Risk Assessment Instruments as a Part of Bail Reform: Do they help or hurt?
The discussion around pretrial risk assessment instruments (RAIs) in the U.S. has become increasingly politicized and polarized. Initially celebrated for their supposedly impartial and accurate risk predictions, RAIs have increasingly been employed during pretrial release decision-making by jurisdictions seeking to address racial bias, increase consistency and fairness of judicial decisions, end money bail, and/or reduce jail populations. However, many bail reform advocates who initially embraced RAIs as allies of these pretrial justice goals have since fully reversed their positions and now call for their abolition.
Given the very real impact pretrial decisions have on individuals’ lives, it is important to understand the true impact of RAIs before taking a stance in this politicized debate. A recently published review by Sarah Desmarais, John Monahan, and James Austin (Desmarais, Monahan, and Austin 2022) of the empirical research on RAIs seeks to synthesize findings around the three main concerns raised by opponents of these instruments: that they are inaccurate, that they make racially biased predictions, and that they lead to increased pretrial detention rates and greater racial disparity. The authors cite rigorous evidence refuting or adding nuance to each of these claims, revealing that the truth around RAIs is often more complex than opponents acknowledge.
Concern #1: Pretrial RAIs are Inaccurate
The authors conclude that the use of RAIs as a decision aid can actually improve the accuracy of pretrial release decisions. They argue that the accuracy of RAI predictions should be compared to the status-quo of unaided judicial decisions rather than perfection. When making pretrial release decisions, judges are required to consider an individual’s flight risk and public safety risk. Thus, most RAIs estimate the likelihood of failure to appear in court (FTA) and likelihood of rearrest in the pretrial period. When RAIs are not employed, judges must make these same predictions within the time and information constraints of a pretrial hearing to decide whether to grant pretrial release and what conditions to impose on release. The authors cite research spanning decades and domains showing that when it comes to predicting future behavior, including future violence and criminal behavior, unaided human judgments are less accurate than statistical predictions. Additionally, unaided human judgment, especially in time-constrained high-risk decision contexts, introduces racial bias. In the context of pretrial decisions in the U.S., racially biased prediction errors on the part of judges result in harsher bail decisions for Black defendants when compared to similar White defendants (Arnold, Dobbie, and Yang, 2018).

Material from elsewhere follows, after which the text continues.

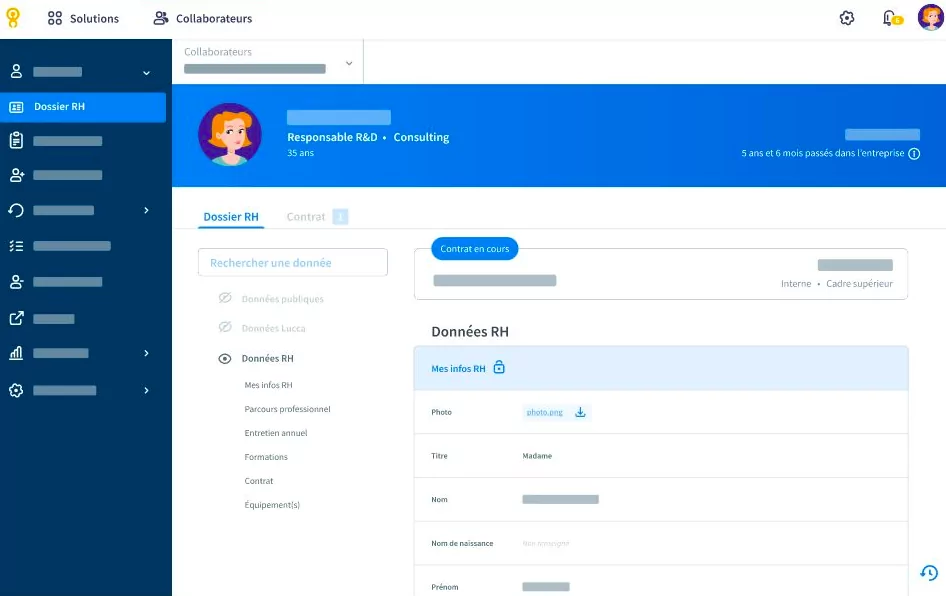946x596 pixels.
Task: Click the bar chart icon in sidebar
Action: [16, 353]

Human decisions are susceptible to a far greater range of irrelevant (i.e., accuracy-reducing), external influences than this paper conveys, with deeply unfair impacts on pretrial decisions and ultimately individuals’ lives. Beyond racial biases, judicial decision-making has been shown to be affected by increases in outdoor temperatures (Heyes and Saberian 2019), case sequencing (Chen, Moskowitz, and Shue 2016), and professional sports team losses (Eren and Mocan 2018). Judges also differ from one another in terms of leniency, which should raise serious questions about not only the fairness but also the accuracy of judicial pretrial decisions. Research on New York City, where cases are as good as randomly assigned to judges, showed that the most lenient quintile of judges released almost 22.3 percentage points more defendants than the least lenient quintile, (Kleinberg, Lakkaraju, et al. 2018). RAIs, meanwhile, are not subject to these influences and can introduce elements of both intra- and inter-judge consistency into the pretrial decision process.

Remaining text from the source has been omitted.